Lyta pulled her hands away and buried her head in them. “I’m so stupid.”

She felt Ellen’s hand on her shoulder. “Oh, honey. Don’t you think that way. I’m sorry I said anything. Bein’ mad would have been easier. I just can’t bear to see you angry like that.”

Lyta was quiet for a long time. Her thoughts raced. When she finally looked up, her eyes were red and puffy. “What do I do?” she asked quietly.

“About what?”

Lyta sighed and let her hands drop to the table. “I mean, if he really does still care, and I still care, do I wait for him?”

Ellen shook her head. “You know I can’t answer that for you. That’s between you and your heart.”

Lyta looked down at the table.

“I will say this, though. You met this guy, what, two weeks ago? Three?”

Lyta nodded, still not looking up. “Something like that.”
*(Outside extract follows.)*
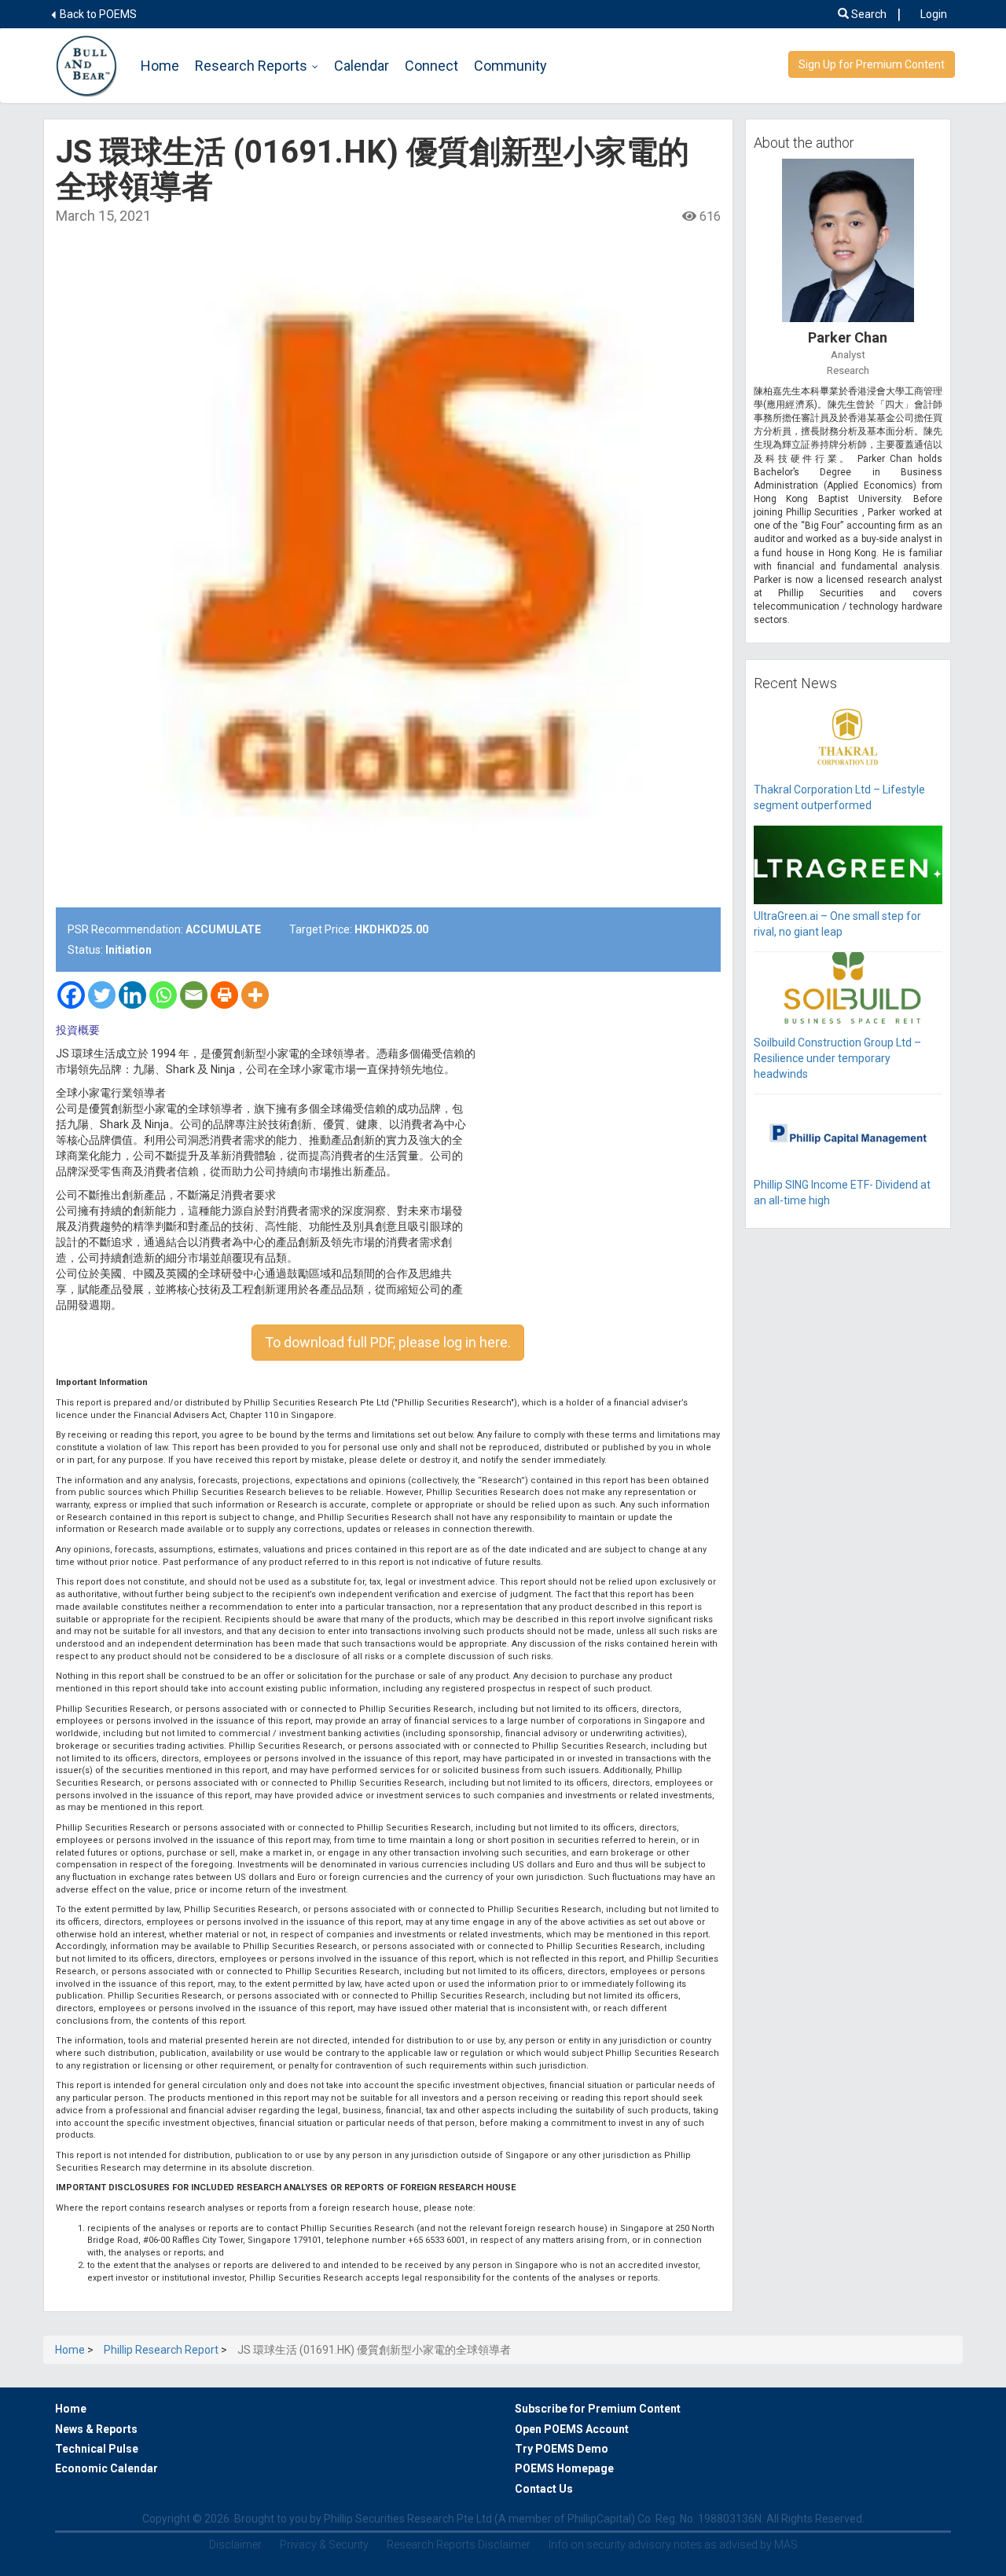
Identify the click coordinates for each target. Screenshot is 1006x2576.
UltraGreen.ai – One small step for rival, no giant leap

“Right. Look, Lyta sweetie, if he was your husband, or your boyfriend, or someone like—“ She stopped herself. Lyta could practically hear the unspoken end of the sentence, ‘someone like Ti.’ But she changed tack and continued. “Someone like you wanted to build a life with, that’d be one thing. Plenty of men went off in the war with their women waitin’ for them back home. But this ain’t like that. Nothin’ happened with this Allan guy yet as far as I know. You’re young, and you deserve to be happy. Everyone who knows you, we all say that. Me, your brothers, even the guy on the train you just left. You can’t build your life on ‘what ifs.’ He comes back and you want to pick up where you left off, more power to you both. But puttin’ your life on hold… I don’t think that’s what he wants for you.”

Lyta tried to take it all in. “But he’s still in love with me,” she said softly.

“Yeah, I expect he is. But he’s a big boy, and he knows the risks of the job as well as you. You wanna wait for him, well, that’s between you and your heart, like I said. But don’t do it ‘cause it’s what you think he wants you to do. If you wait, you do it for you.”

Lyta turned to look out the window of the train. The landscape slipped past, windswept and sandy, as cloudy as her thoughts. Just once, she wished something in her life would go smooth. But it probably wasn’t going to be today. “Yeah,” she said softly. “For me.”